Я мало что помню из часов, проведенных в комнате матери. Самое яркое воспоминание — полоска пластыря на ее левом указательном пальце.

В тот же вечер я навестил отца и сообщил ему о смерти матери. Он хорошо перенес операцию и справился с последовавшим за операцией воспалением легких. Сейчас, одетый в старый халат, он сидел в голубом кресле в своей палате, благообразный, чисто выбритый, сжимая длинными костлявыми пальцами набалдашник палки. И не сводил с меня ясных, спокойных, широко раскрытых глаз. Когда я рассказал все, что знал, он только кивнул и попросил оставить его одного.

В основе нашего воспитания лежали такие понятия, как грех, признание, наказание, прощение и милосердие, конкретные факторы отношений детей и родителей между собой и с Богом. В этом была своя логика, которую мы принимали и, как мы полагали, понимали. Вполне возможно, именно это привело нас к робкому приятию нацизма. Мы никогда ничего не слышали о свободе и вовсе не представляли себе, что это такое. В иерархической системе все двери закрыты.

Таким образом, наказания были сами собой разумеющимися, их целесообразность никогда не подвергалась сомнению. Порой они бывали скорыми и незамысловатыми вроде оплеух или шлепков по заднице, но иногда принимали весьма изощренные, отточенные поколениями формы.

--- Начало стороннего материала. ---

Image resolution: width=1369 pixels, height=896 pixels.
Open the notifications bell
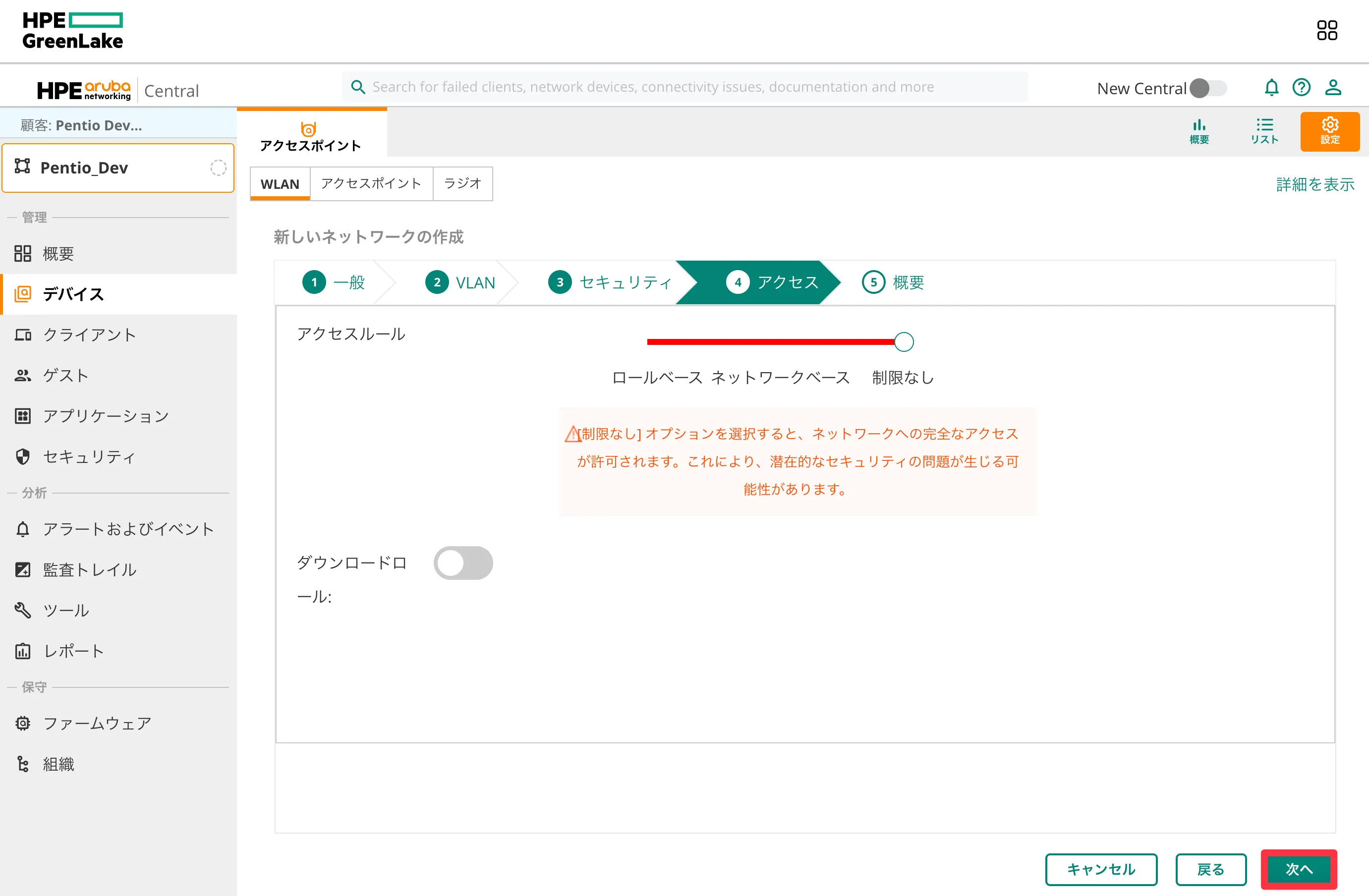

Если Эрнст Ингмар Бергман писал в штаны — а такое случалось весьма часто, — ему приходилось остаток дня ходить в красной, до колен юбочке. Это считалось безобидным и потешным.

Прегрешения посерьезнее наказывались по всей строгости. Сперва выяснялось, в чем преступление. Потом преступник признавался в содеянном в низшей инстанции, то есть в присутствии гувернанток, матери или кого‑нибудь из многочисленных безмолвных родственниц, в разное время живших в пасторском особняке.

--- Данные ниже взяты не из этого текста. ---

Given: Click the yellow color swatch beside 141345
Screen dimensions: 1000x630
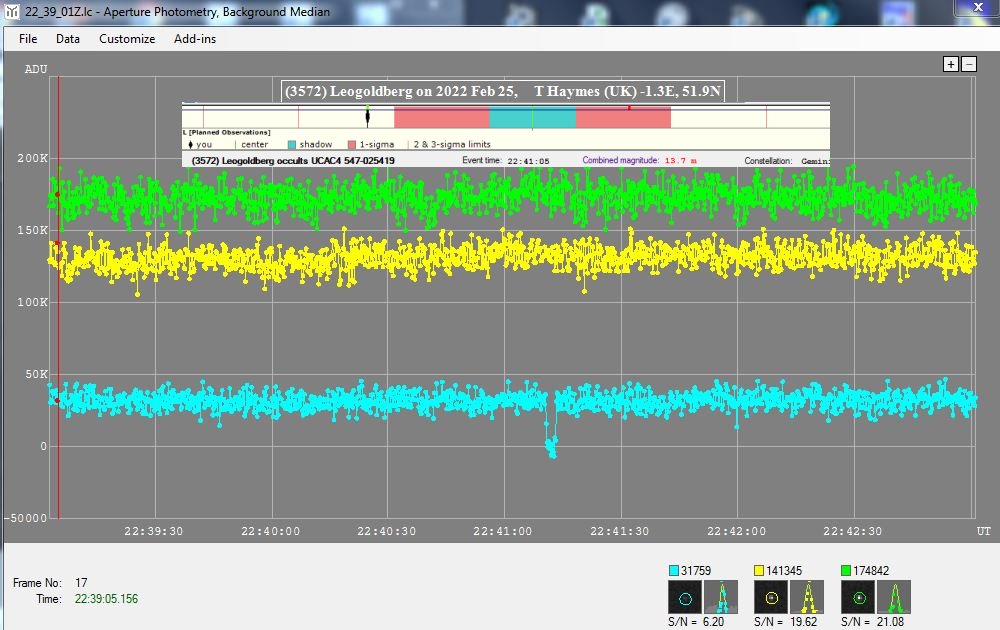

За признанием немедленно следовал бойкот. С провинившимся никто не разговаривал, не отвечал на вопросы. Это должно было, как я понимаю, заставить виновного мечтать о наказании и прощении. После обеда и кофе стороны вызывались в кабинет к отцу. Там возобновлялись допросы и признания. После чего приносили прут для выбивания ковров, и преступник сам решал, сколько ударов он, по его мнению, заслужил. Определив меру наказания, доставали зеленую, туго набитую подушку, с виновного стягивали штаны, клали его животом вниз на подушку, кто‑нибудь крепко держал его за шею, и приговор приводился в исполнение.

Не могу утверждать, что было очень больно, боль причиняли сам ритуал и унижение. Брату приходилось хуже. Не один раз мать, сидя у его кровати, клала примочки ему на спину, исполосованную до крови розгами. А я, ненавидя брата и боясь его внезапных вспышек бешенства, испытывал глубокое удовлетворение от того, что его подвергали такому жестокому наказанию.

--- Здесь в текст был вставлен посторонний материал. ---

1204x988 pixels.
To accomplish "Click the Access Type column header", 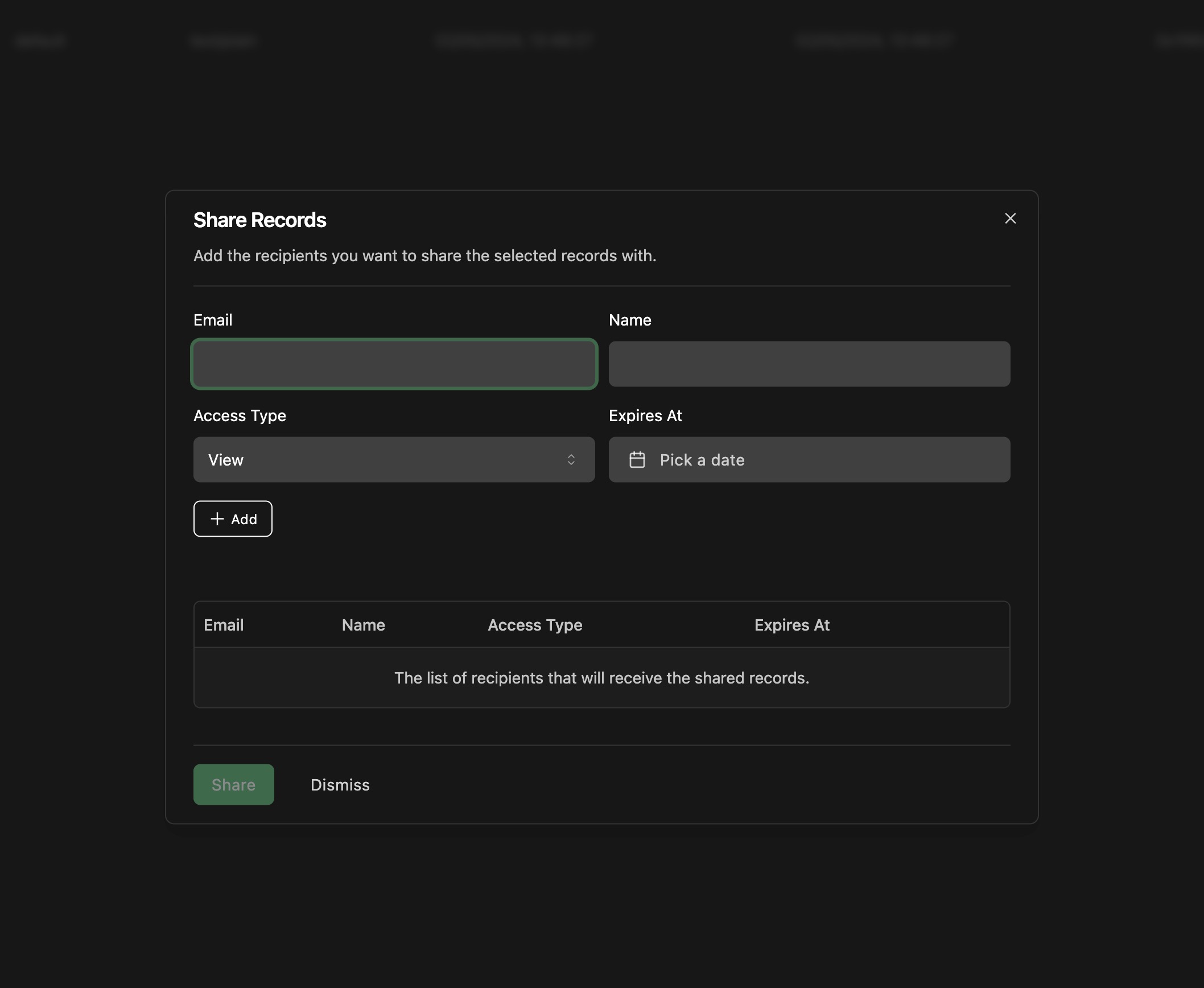I will click(x=535, y=624).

Получив причитающиеся удары, следовало поцеловать отцу руку, затем произносились слова прощения, с души падал тяжкий камень греха, чувство освобождения и милосердия проникали в сердце, и хотя в тот день приходилось ложиться спать без ужина и вечернего чтения, облегчение было велико.

Существовало также и своего рода спонтанное наказание, весьма неприятное для ребенка, боявшегося темноты, а именно — длительное или кратковременное заключение в особую гардеробную. Кухарка Альма рассказывала, будто как раз в этой гардеробной обитало крошечное существо, обгрызавшее большие пальцы ног у злых детей. Я отчетливо слышал, как кто‑то шевелится во мраке, ужас обуревал меня, не помню уж, что я предпринимал — наверное, пытался залезть на полки или уцепиться за крюки, лишь бы спасти пальцы ног. Но этот вид наказания перестал вселять в меня страх после того, как я нашел выход из положения: спрятал в углу карманный фонарик с красным и зеленым огоньками. Если меня запирали в гардеробную, я отыскивал фонарик, включал его, направлял лучик света на стенку и представлял себе, что сижу в кино. Однажды, отворив дверь гардеробной, меня обнаружили лежащим на полу с закрытыми глазами — я притворился, будто потерял сознание. Все перепугались, кроме матери, которая подозревала симуляцию, однако доказательств не было, и посему дальнейших репрессий не последовало.